Document section:
__________________________________________________

Individual harm, public trust damage, and a threat of national security are three categories of harm that may come as a result of whistleblowing. Revealing a whistleblower's identity can automatically put their life in danger. Some media outlets associate words like "traitor" and "treason" with whistleblowers, and in many countries around the world, the punishment for treason is the death penalty, even if whoever allegedly committed treason may not have caused anyone physical harm. A primary argument in favor of the death penalty for treason is the potential endangerment of an entire people. In other words, the perpetrator is perceived as being responsible for any harm that befalls the country or its citizens as a result of their actions. In some instances, whistleblowers must flee their country to avoid public scrutiny, threats of death or physical harm, and in some cases criminal charges.
In a few cases, harm is done by the whistleblower to innocent people. Whistleblowers can make unintentional mistakes, and investigations can be tainted by the fear of negative publicity. One case of this was claims made in part of the Canadian health ministry, by a new employee who thought that nearly every research contract she saw in 2012 involved malfeasance. The end result was the sudden firing of seven people, false and public threats of a criminal investigation, and the death of one researcher by suicide. The government ultimately paid the innocent victims millions of dollars for lost pay, slander, and other harms, in addition to CA $2.41 million spent on the subsequent 2015 investigation into the false charges.

__________________________________________________

Action item: In the text on whistleblowing, what three categories of harm can result from it?

Supplied entries:
__________________________________________________

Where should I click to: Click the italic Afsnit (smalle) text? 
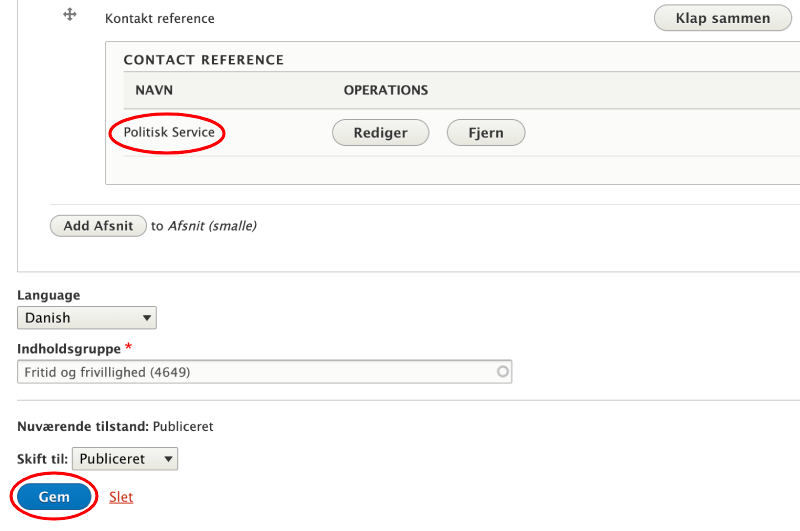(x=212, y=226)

__________________________________________________

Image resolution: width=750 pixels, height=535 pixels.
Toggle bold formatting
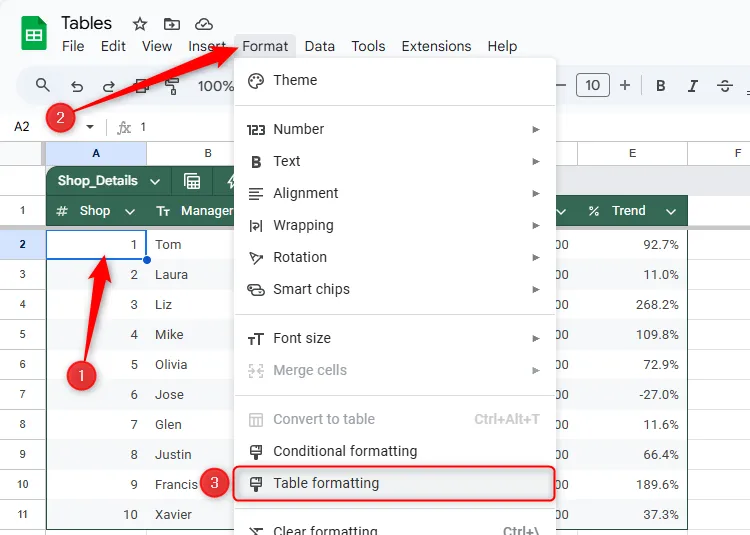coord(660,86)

__________________________________________________

Problem solution: Individual harm, public trust damage, and a threat of national security.